VSS Unity, attached to its VMS Eve mothership aircraft, took off from Spaceport America in southern New Mexico at 10:31 a.m. Eastern. Unity released from Eve at 11:26 a.m. Eastern, flying its typical suborbital trajectory to an altitude of 87.5 kilometers before gliding to a landing back at the spaceport at 11:41 a.m. Eastern.
Galactic 07 featured a Turkish research astronaut, Tuva Atasever. His flight was arranged through Axiom Space, which flew another Turkish astronaut, Alper Gezeravcı, on the Ax-3 private astronaut mission to the International Space Station in January. Atasever was the backup for that mission.
Atasever planned to conduct seven experiments during the suborbital flight. “The experimental side of the flight was a huge success,” he said at a press conference after the flight. Those experiments included sensors to monitor brain activity, radiation dosimeters and insulin pens designed to operate in microgravity.
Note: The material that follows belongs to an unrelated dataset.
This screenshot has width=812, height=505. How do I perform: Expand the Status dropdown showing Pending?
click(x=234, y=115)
The brain activity experiment, he noted, included tests to try and capture any changes in brain activity linked to the perspective-altering “Overview Effect” caused by seeing the Earth from space.
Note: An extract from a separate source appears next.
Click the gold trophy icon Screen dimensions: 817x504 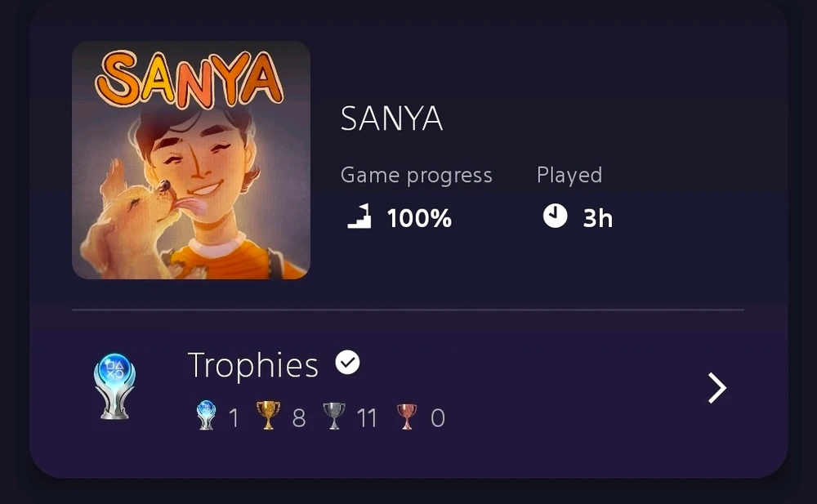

He said that testing of the insulin pens, an experiment developed by Axiom Space, during tests in the week leading up to the flight revealed they were not working as expected. “We iterated, we changed a couple of things, and this time around worked perfectly in microgravity.”
The vehicle also carried a rack with automated payloads from Purdue University to study propellant slosh in microgravity and from the University of California Berkeley to test 3D printing. Those payloads were flown through NASA’s Flight Opportunities program.
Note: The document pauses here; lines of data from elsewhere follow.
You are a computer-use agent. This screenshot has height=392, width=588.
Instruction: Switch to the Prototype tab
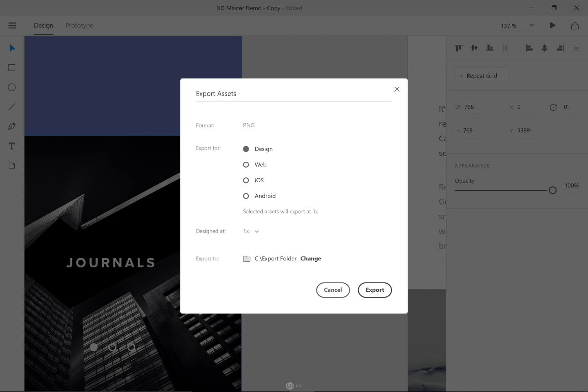pos(79,26)
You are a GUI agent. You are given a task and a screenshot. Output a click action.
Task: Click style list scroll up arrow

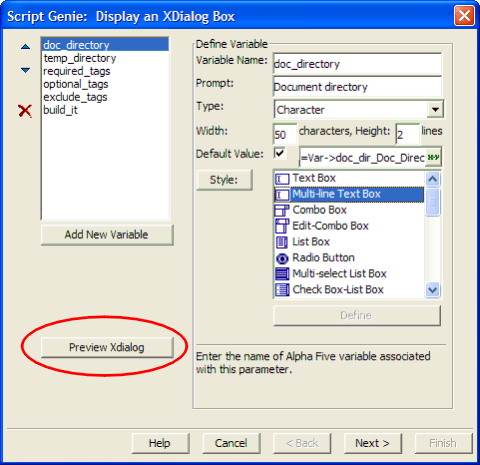pos(433,179)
The other three customers were private astronauts, whose identities were disclosed by Virgin Galactic only after the vehicle landed. They were
- Andy Sadhwani, a principal propulsion engineer at SpaceX who previously did research at NASA and Stanford University;
- Irving Pergament, a New York real estate developer and private pilot; and
- Giorgio Manenti, an Italian investment manager living in London.
Unity was commanded by Nicola Pecile, making his fourth flight, with Jameel Janjua, on his first spaceflight, as pilot.
This was the seventh commercial flight for VSS Unity and the 12th flight overall. It will also be the last for VSS Unity, the second SpaceShipTwo vehicle built for Virgin Galactic, as the company shifts its focus to completing work on the new Delta series of vehicles.
“This is the final flight for Unity, but that’s not the end of the story,” Mike Moses, Virgin Galactic spaceline president, told reporters at the spaceport June 7. “A whole new chapter is about to start with us.”
The company announced last November it would retire Unity by the middle of 2024 so that could conserve its cash, about $1 billion at the time, to complete work on the Delta class of vehicles, which promise much higher flight rates and lower operating costs required for the company’s business case to close.
The Delta-class vehicle will look “exactly the same” as Unity, Moses said. “But the real change is what’s under the hood, so to speak, in how it was designed, how it was built and how it’s operated.”
“We want to take advantage of all the maturation work that has been done on the Unity spaceship for Delta,” said Steve Justice, senior vice president of spaceline programs and engineering at Virgin Galactic. “We only want to invent that which really need to invent.”
That invention primarily involves use of different composite materials and manufacturing techniques to enable production of vehicles at higher rates and lower costs. There is also a greater reliance of contractors to build key elements of the vehicle, which Virgin Galactic will then assemble at a new facility in Mesa, Arizona, near Phoenix.
Moses said components for the first two Delta-class vehicles will start arriving at the Arizona facility late this year and early next year, where Virgin will perform final assembly and ground tests. The company plans to start flight tests in late 2025 and begin commercial service in 2026.
“Unity broke ground and demonstrated what is possible,” he said. “Delta is going to be revolutionary.”
“It is kind of sad to see Unity fly on its last commercial flight,” acknowledged Pecile in remarks after landing, noting this flight took place almost exactly 20 years after Unity’s predecessor, SpaceShipOne, made its first flight. “But our efforts are really working on the next generation.”
In attendance for Galactic 07 was Richard Branson, founder of Virgin Galactic who flew on Unity in July 2021. He said after the flight he was still committed to the company’s vision of enabling “thousands and thousands of people” to experience spaceflight.
“That’s the aim of Virgin Galactic. Other people have aims of going to Mars, which is equally absolutely and utterly extraordinary,” he said. “But what we want to do is enable many people to experience what our astronauts experienced today.”